RECORDS FOR THE TASK:
-------

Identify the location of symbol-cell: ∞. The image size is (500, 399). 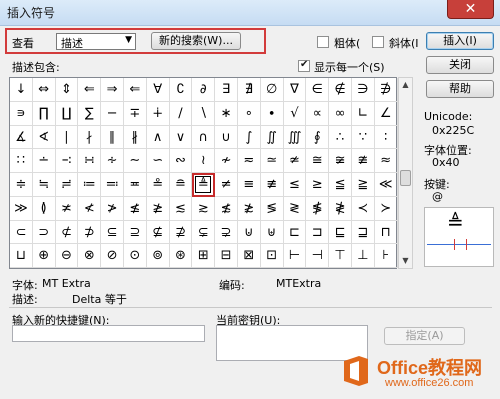
(340, 114).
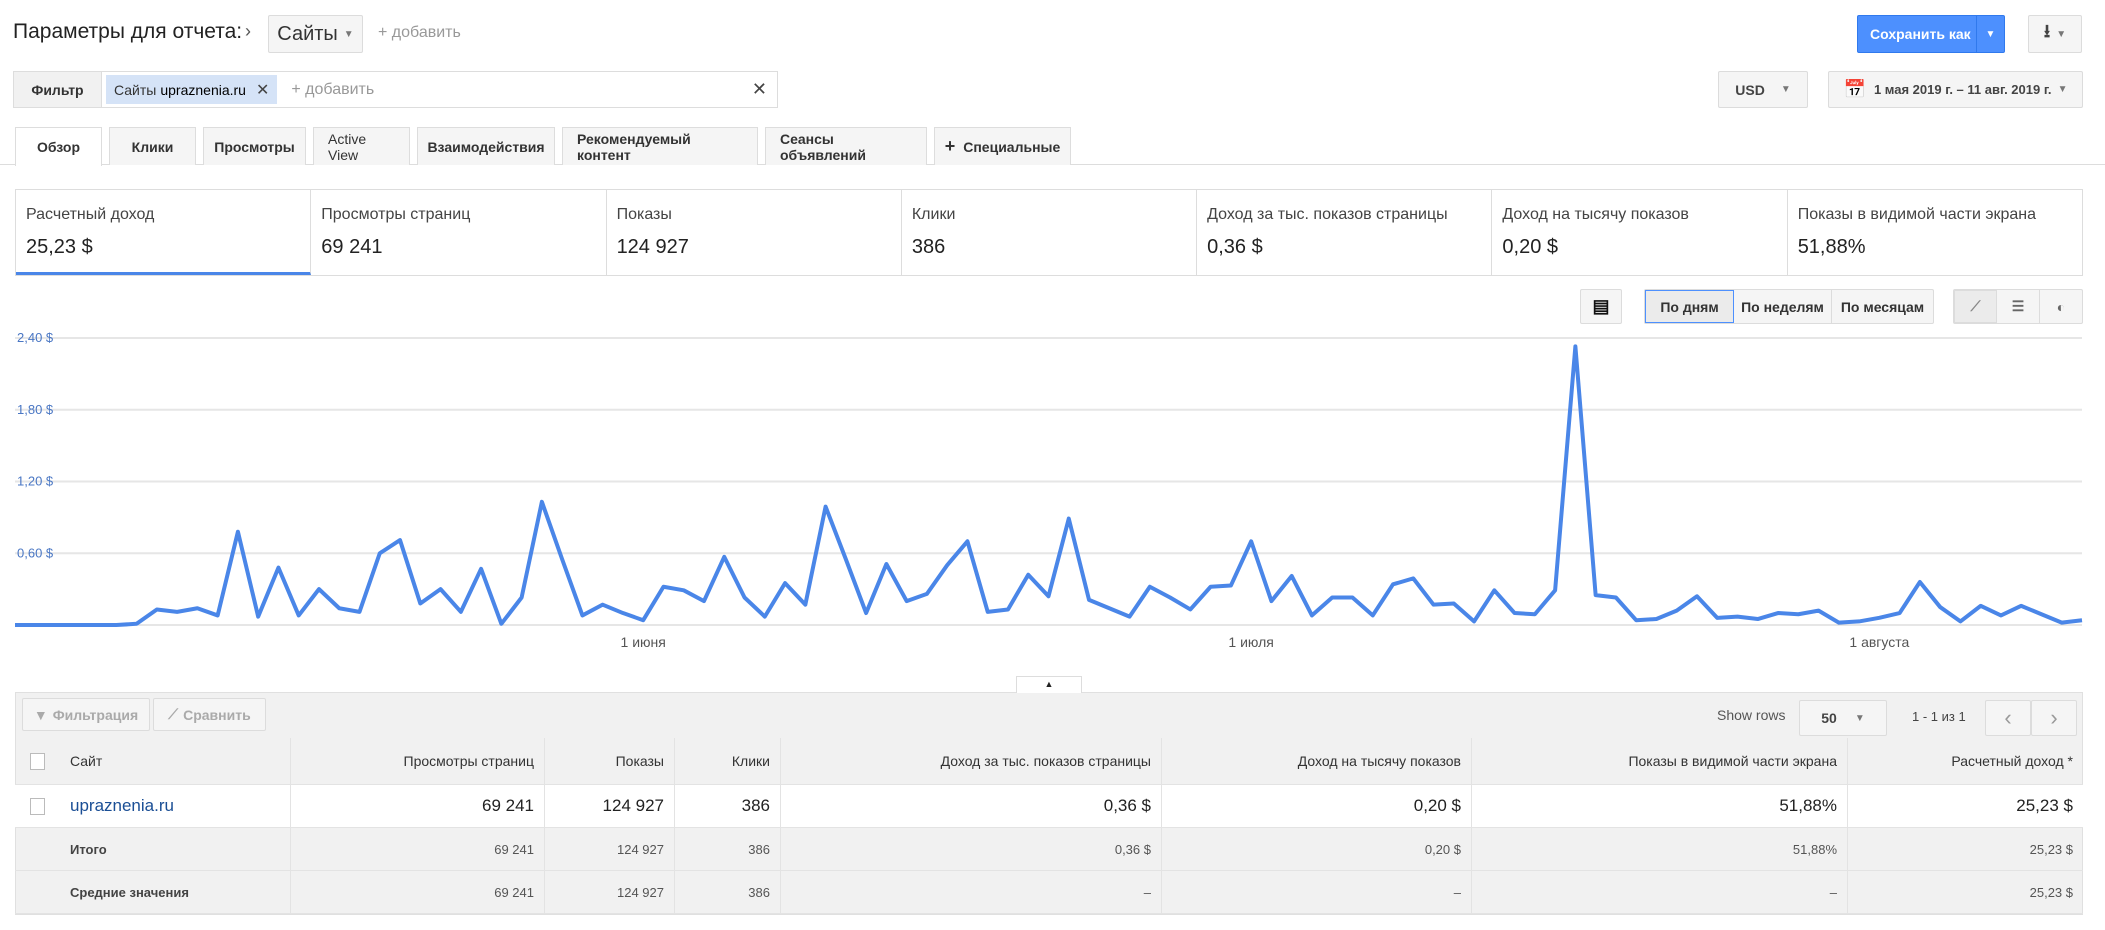 The height and width of the screenshot is (930, 2105). Describe the element at coordinates (176, 849) in the screenshot. I see `total-label: Итого` at that location.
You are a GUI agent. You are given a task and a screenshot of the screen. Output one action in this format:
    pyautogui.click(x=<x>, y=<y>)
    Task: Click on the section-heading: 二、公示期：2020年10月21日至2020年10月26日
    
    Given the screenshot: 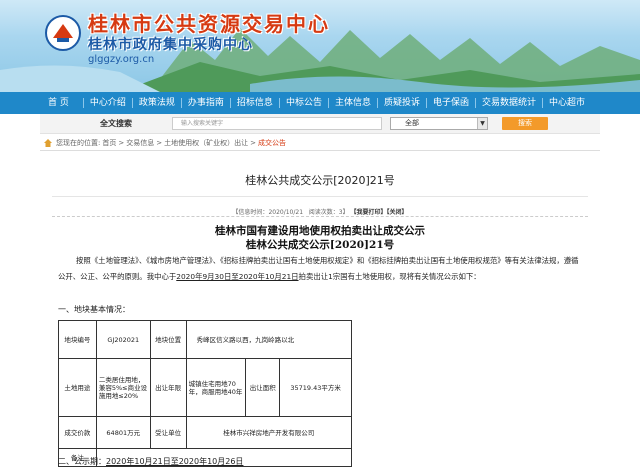 What is the action you would take?
    pyautogui.click(x=150, y=462)
    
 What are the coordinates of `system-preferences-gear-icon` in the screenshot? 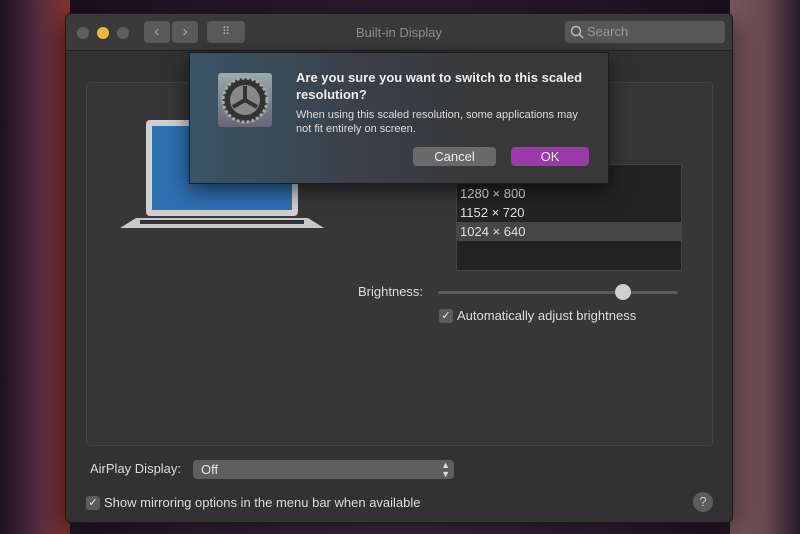 It's located at (245, 100).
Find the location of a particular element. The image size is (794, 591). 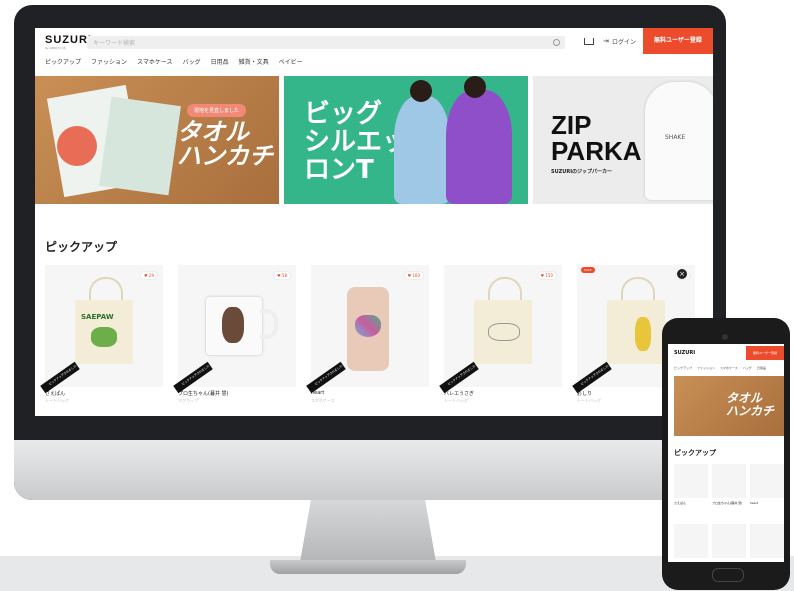

product-card: ♥ 160 ピックアップされました heart スマホケース is located at coordinates (368, 338).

-------

Return the lines of the listing verbatim, from the line with "Find the location" through the end of the listing, with both ends included, and omit the pictures from your answer.

RESULT FOR THIS EXERCISE:
Find the location of a particular element. The image size is (794, 591). 

product-card: ♥ 160 ピックアップされました heart スマホケース is located at coordinates (368, 338).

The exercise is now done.